Albert Einstein, desde su prodigiosa lucidez, ya advirtió que no sabía con qué armas se lucharía en la siguiente confrontación mundial, pero sí que estaba seguro de que para la cuarta solo quedarían palos y mazas. Esta es la perspectiva que nos dejan los primeros diez días de la invasión. A la latente amenaza nuclear hay que sumarle la insistencia por parte del Kremlin de llegar hasta el final, a pesar de las cesiones puntuales de corredores humanitarios para la salida de civiles de las zonas por devastar. 

Si toda guerra es el resultado de un fracaso es porque no existe la guerra inevitable. La de Ucrania lo evidencia con sus largas escaramuzas de intereses contrapuestos, jugados durante años también con las cartas de las prepotencias y las falsedades, las displicencias y los engaños. Los que, según Javier Solana, se infligieron a aquel país cuando le sugirieron que entraría en la OTAN. Quienes así lo anunciaban sabían perfectamente que no era probable ni siquiera posible. Lo mismo que se hizo con Rusia a finales de los ochenta cuando James Baker, secretario de Estado norteamericano, le aseguró a Gorbachov que, en justa reciprocidad por el compromiso de este de desmantelar el Pacto de Varsovia, él se comprometía a que la OTAN rebajara su presencia e intensidad. Tampoco pasó. Lo recuerda Juan Antonio March Pujol (Barcelona, 27 de febrero de 1958), el embajador humanista y conciliador convencido que entiende que Putin esté dolido con Occidente, aunque no por ello acepte su posición ni avale su escalada. Y propone buscar un mediador para alcanzar un acuerdo con Moscú, que evite la ampliación de la tragedia gestionando con habilidad las cesiones imprescindibles de ambas partes antes del descalabro total.  
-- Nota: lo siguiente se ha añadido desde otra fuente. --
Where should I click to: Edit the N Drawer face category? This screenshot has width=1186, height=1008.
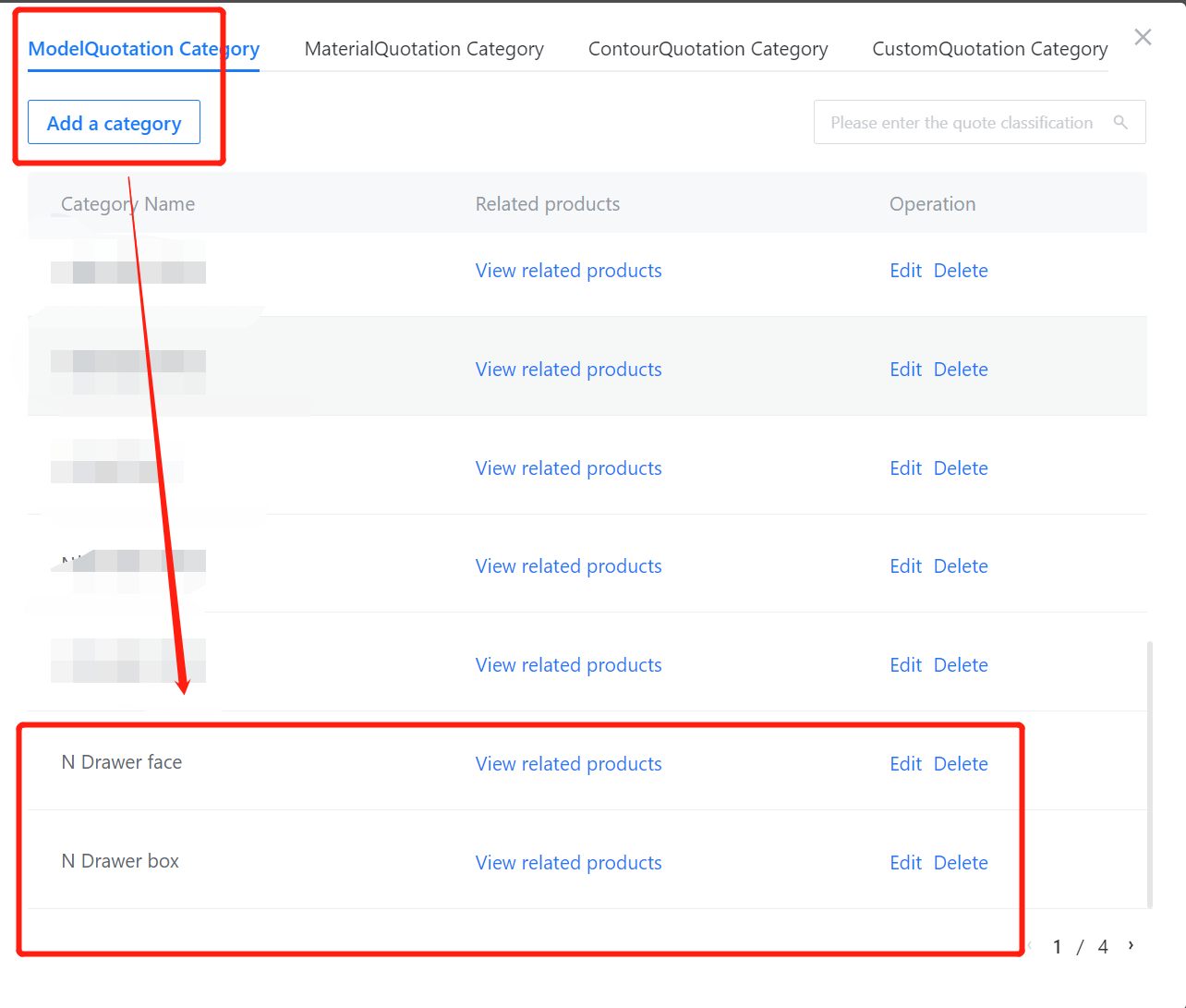[905, 764]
Otro tanto podría decirse de las legítimas ambiciones ucranianas de formar parte de la Unión Europea, promovidas por los mismos bienintencionados que mientras aplaudían esta semana la proposición no vinculante del Parlamento Europeo tenían claro que para ello no hay horario ni fecha en el calendario. Y aunque la excepción confirme la regla, esta no será alterada por profundas que sean las razones emocionales que facilitan las mejores palabras mientras alejan las buenas ocasiones. De todo ello, Putin ha ido tomando nota hasta completar su lista de agravios directos o por país interpuesto.

Mientras, los ciudadanos que pueden huyen del horror para pasar a engrosar las largas colas de refugiados, camino del exilio forzoso. El que necesita de la ayuda humanitaria, la solidaridad del vecino geográfico y la comprensión de la comunidad internacional. El que es incapaz de dibujar otra esperanza que no sea la de sobrevivir. El que no puede permitirse ni ligerezas ni frivolidades porque, de regreso, solo le espera la muerte. La propia o la cercana de quienes se quedaron en el país. Ya sea para combatir o para cuidar de la casa, el único reducto material que guarda vivencias y recuerdos de una existencia rota. O quizás sea, sencillamente, por el miedo. El padre de la crueldad.